Я отвернулся. Я знаю, что бывают космические проверки. Это когда у тебя все хорошо, и тебе предлагают удар – пропустишь, нет? Если пропустил, то как в игре с бросанием кубика откатываешься на несколько ходов назад. Если сейчас пропущу удар, то снова будет бессонная ночь. Хорошо, что это не Ленни.
– Эй, гражданин, – позвали меня, – подойдите.
Это был тот, в штатском. Ежу понятно, что он здесь главный. Главному не нужны регалии и костюмчики. Будь я главным, хотя бы в своей жизни, тоже ходил бы без погон. Не успел я подумать, что Ленни и была теми самыми погонами, штатский начал проявлять нетерпение. Очевидно, я не слишком шустро выполнял его просьбу.
– Прошу вас, – легкое нетерпение прозвучало в его голосе, – раз вы подошли…
– Я не подошел, – услышал я свои оправдания, – я мимо.

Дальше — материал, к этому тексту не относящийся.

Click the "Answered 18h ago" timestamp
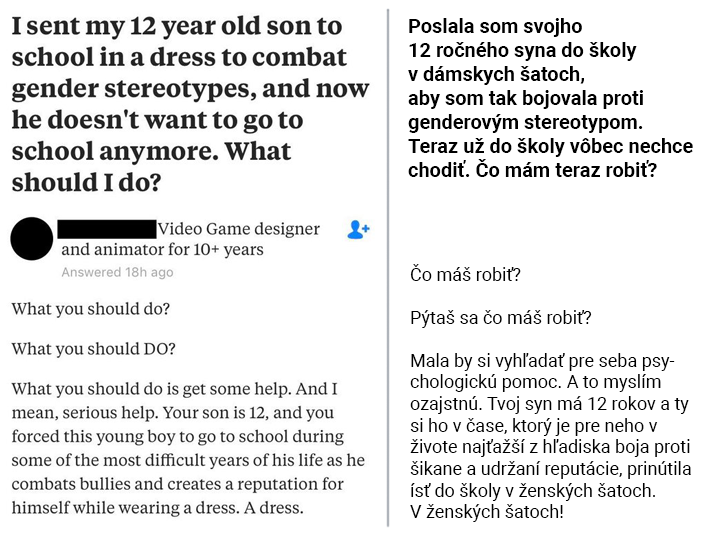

– Все равно, – сказали мне твердо, и я понял, что этой твердости их обучают. Не может простой человек так говорить в такой ситуации. Стояли бы себе, просто грузили труп в труповозку. Так нет же, меня задеть надо было. Ах да, эта бомжиха не труп. Но когда-то же она помрет, разве не так?
Захотелось крикнуть авансом «я не убивал!». Ага, скажут они, не убивал он… а где жена твоя Ленни? Тоже, скажешь, не убивал? Пушкину фантазируй про нож, а мы-то тебя знаем.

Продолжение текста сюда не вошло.